## Goal
Update the listing by changing every "Where should I click to" to "Where do I tap to" and keeping everything else the same. Write out the whole listing again without the pictures.

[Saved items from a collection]
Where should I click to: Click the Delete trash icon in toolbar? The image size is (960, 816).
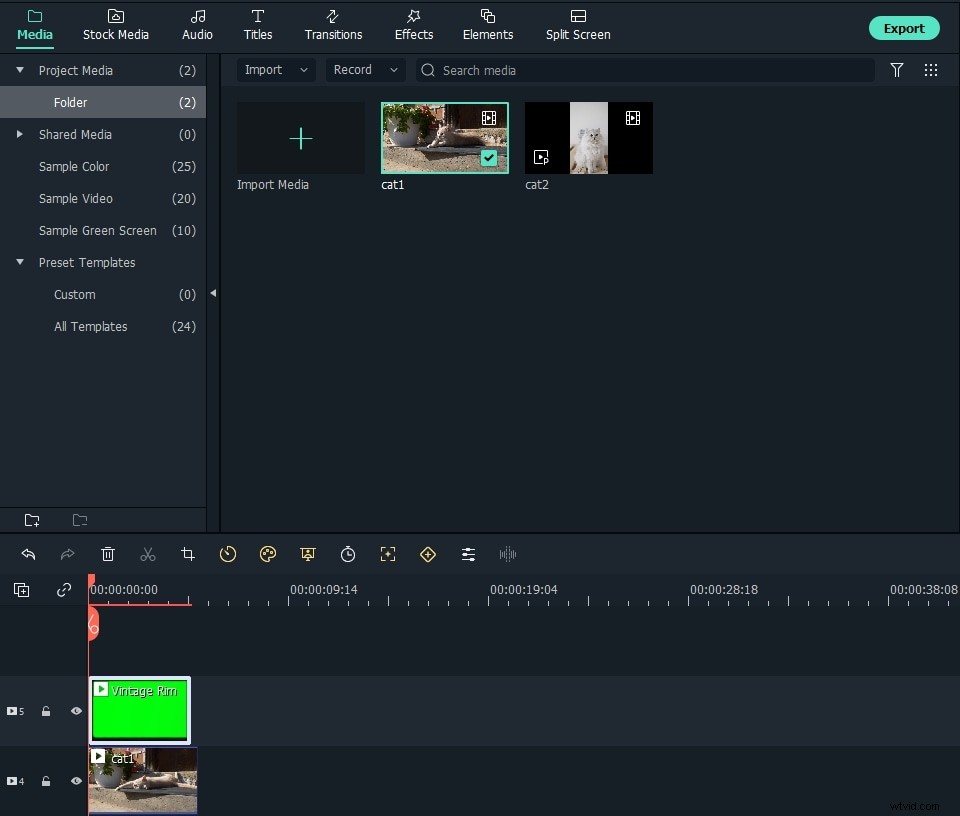(108, 555)
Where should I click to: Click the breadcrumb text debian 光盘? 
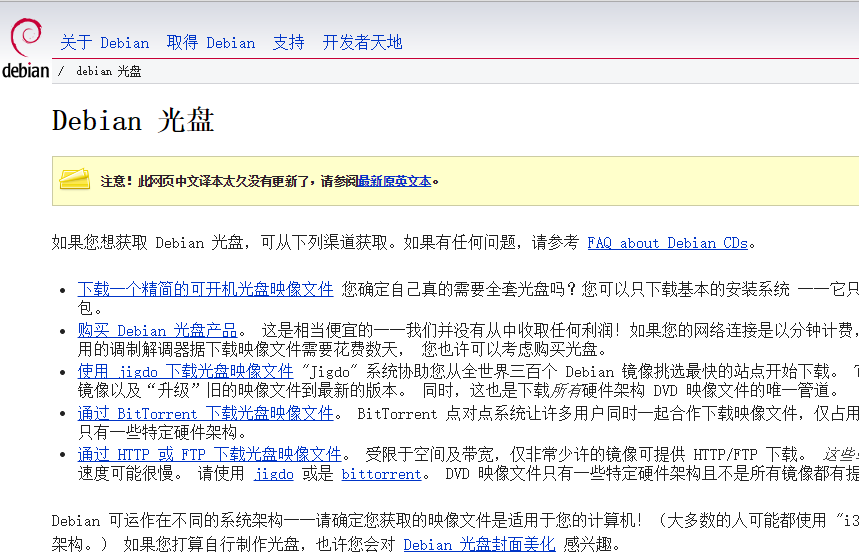coord(108,71)
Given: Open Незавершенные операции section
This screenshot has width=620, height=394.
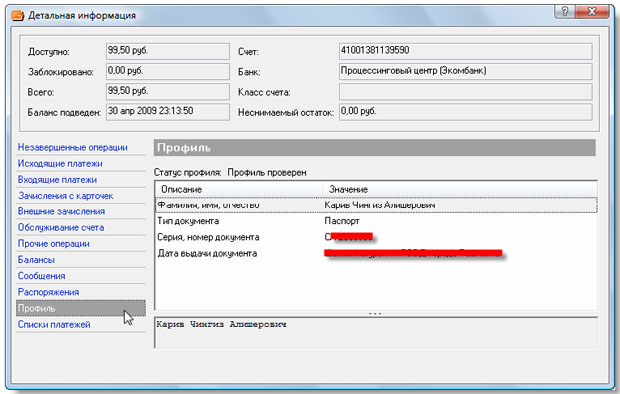Looking at the screenshot, I should 73,148.
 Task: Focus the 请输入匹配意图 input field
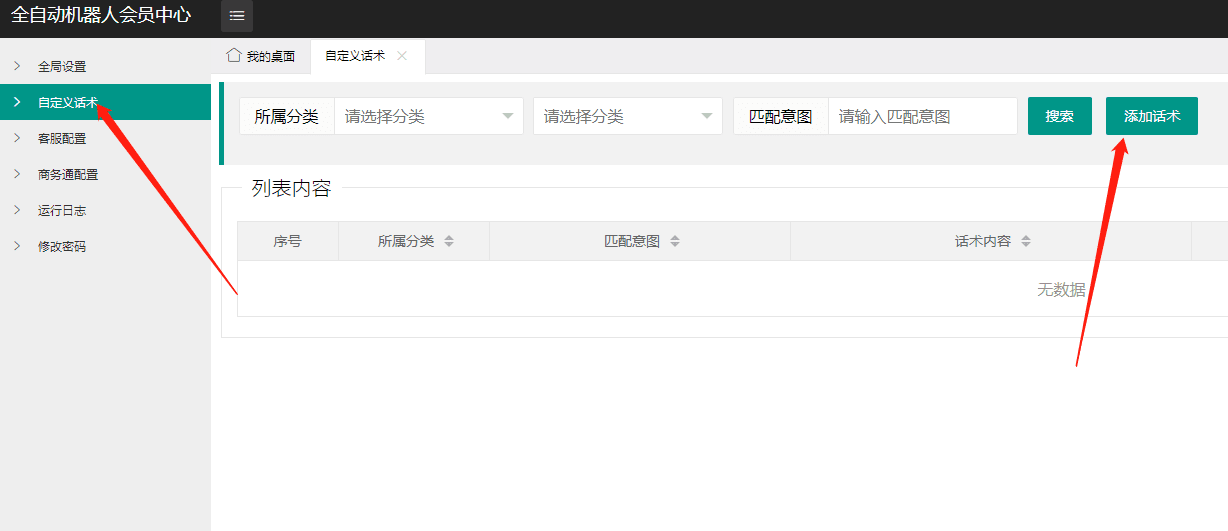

## Response
Where do I tap to: Click the Delete trash icon in toolbar? The image size is (960, 816).
(108, 555)
Where do I tap to: Click the breadcrumb text debian 光盘? 
coord(108,71)
Given: Open Незавершенные операции section
This screenshot has width=620, height=394.
Looking at the screenshot, I should 73,148.
 Task: Focus the 请输入匹配意图 input field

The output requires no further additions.